## Source text
Under Burton's direction, Broyles wrote another draft, but his script was projected at a $200 million budget. Fox wanted to cut it to $100 million. In August 2000, two months before principal photography, Fox brought Lawrence Konner and Mark Rosenthal for rewrites. Broyles "had a lot of respect with the work they [Konner and Rosenthal] did. And to think that given what I'd done and given what Tim wanted, they navigated the right course." One of the considered endings had Leo Davidson crash-landing at Yankee Stadium, witnessing apes playing baseball. Various alternatives were considered before the filmmakers decided on the final one. The production of Planet of the Apes was a difficult experience for Burton. This was largely contributed by Fox's adamant release date (July 2001), which meant that everything from pre-production to editing and visual effects work was rushed.

Konner and Rosenthal were rewriting the script even as sets were being constructed. Ari, Helena Bonham Carter's character, was originally a princess. She was changed to "a Senator's daughter with a liberal mentality". One of the drafts had General Thade, Tim Roth's character, as an albino gorilla, but Burton felt chimpanzees were more frightening. Limbo, Paul Giamatti's character "was supposed to turn into a good guy. There was supposed to be this touching personal growth thing at the end," Giamatti reflected. "But Tim [Burton] and I both thought that was kind of lame so we decided to just leave him as a jerk into the end."

Filming
Burton wanted to begin filming in October 2000, but it was pushed back to November 6, 2000 and ended in April 2001. Filming for Planet of the Apes began at Lake Powell, where parts of the original film were shot. Due to a local drought, production crews had to pump in extra water. The film was mostly shot at Sony Pictures Studios in Culver City, California, while other filming locations included lava plains in Hawaii and Trona Pinnacles at Ridgecrest. To preserve secrecy, the shooting script did not include the ending. Stan Winston was the original makeup designer but left because of creative differences. Fox considered using computer-generated imagery to create the apes, but Burton insisted on using prosthetic makeup designed by Rick Baker. Baker was previously involved with Adam Rifkin's unproduced remake. Burton commented, "I have a relationship with both of them [Winston and Baker], so that decision was hard," he says. "Stan worked on Edward Scissorhands and Baker did Martin Landau's makeup [as Béla Lugosi in Ed Wood]".

On his hiring, Baker explained, "I did the Dino De Laurentiis version of King Kong in 1976 and was always disappointed because I wasn't able to do it as realistically as I wanted. I thought Apes would be a good way to make up for that." In addition to King Kong, Baker previously worked with designing ape makeup on Greystoke: The Legend of Tarzan, Lord of the Apes, Gorillas in the Mist, and the 1998 remake of Mighty Joe Young. The makeup took 4.5 hours to apply and 1.5 hours to remove. Burton explained, "it's like going to the dentist at two in the morning and having people poke at you for hours. Then you wear an ape costume until nine at night." Burton was adamant that the apes should be substantially "more animal-like; flying through trees, climb walls, swing out of windows, and go ape shit when angry." For a month and a half before shooting started, the actors who portrayed apes attended "ape school". Industrial Light & Magic, Rhythm and Hues Studios and Animal Logic were commissioned for the visual effects sequences. Rick Heinrichs served as the production designer and Colleen Atwood did costume design.

## Exercises to complete
a – In the passage on the making of Planet of the Apes, how long did the ape makeup take to apply?
b – Reproduce the part of the passage on the making of Planet of the Apes that begins at the words "Under Burton's direction, Broyles" and stops after the words "work was rushed.".
c – Pick up the passage on the making of Planet of the Apes after its final sentence and continue writing it.
The data after this passage is not needed.

## Entries supplied
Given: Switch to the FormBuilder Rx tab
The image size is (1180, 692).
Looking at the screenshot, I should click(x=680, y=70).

--

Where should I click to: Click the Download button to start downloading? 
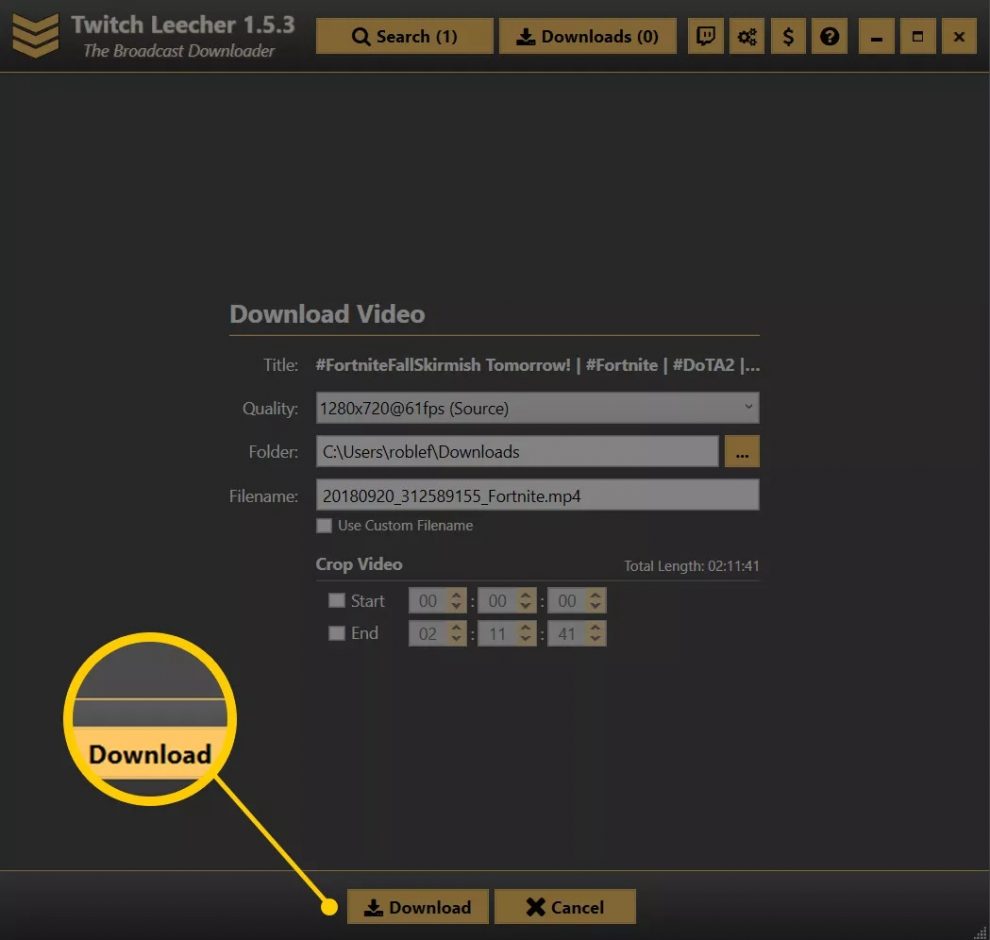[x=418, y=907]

...

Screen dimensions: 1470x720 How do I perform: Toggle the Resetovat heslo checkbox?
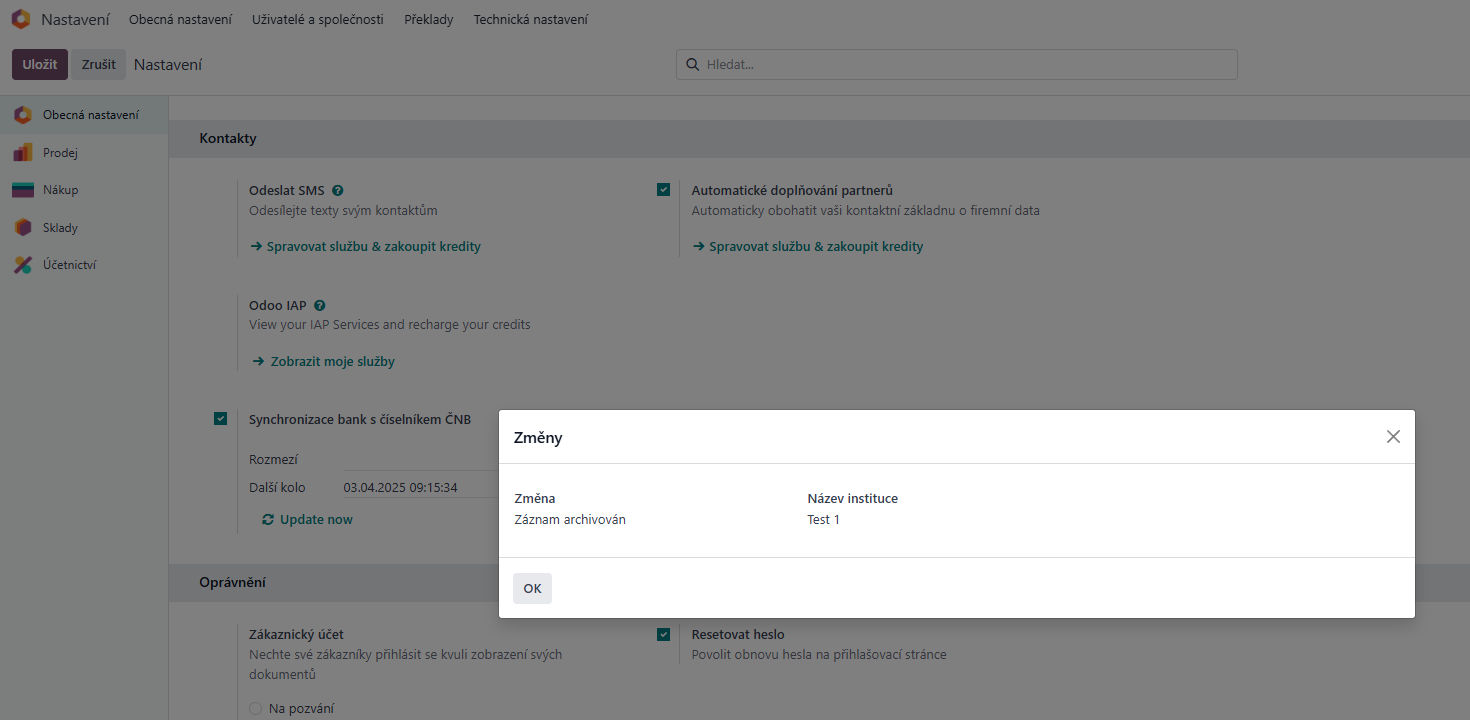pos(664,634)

## Written responses
a – 4.5 hours.

b –
Under Burton's direction, Broyles wrote another draft, but his script was projected at a $200 million budget. Fox wanted to cut it to $100 million. In August 2000, two months before principal photography, Fox brought Lawrence Konner and Mark Rosenthal for rewrites. Broyles "had a lot of respect with the work they [Konner and Rosenthal] did. And to think that given what I'd done and given what Tim wanted, they navigated the right course." One of the considered endings had Leo Davidson crash-landing at Yankee Stadium, witnessing apes playing baseball. Various alternatives were considered before the filmmakers decided on the final one. The production of Planet of the Apes was a difficult experience for Burton. This was largely contributed by Fox's adamant release date (July 2001), which meant that everything from pre-production to editing and visual effects work was rushed.

c –
To compose the film score, Burton hired regular collaborator Danny Elfman, who had previously been set as composer when Adam Rifkin was attached to do his own remake of the original back in 1989 before various filmmakers, including but eventually Burton himself, were attempted to do so later on. Elfman noted that his work on Planet of the Apes contained more percussion instruments than usual.

During filming, Roth held a grudge against Heston due to his work with the National Rifle Association: "It was very difficult for me. On one level, there's the man and he's my dad. But on the other level, the whole NRA thing is what it is now. I'm so against it, very vocally so. But it was inappropriate for the workplace. If I'm going to talk to him, I'll talk to him outside the workplace. So it was just two guys in makeup doing a scene."  Roth later claimed he would not have appeared in the film had he known he would be sharing a scene with Heston.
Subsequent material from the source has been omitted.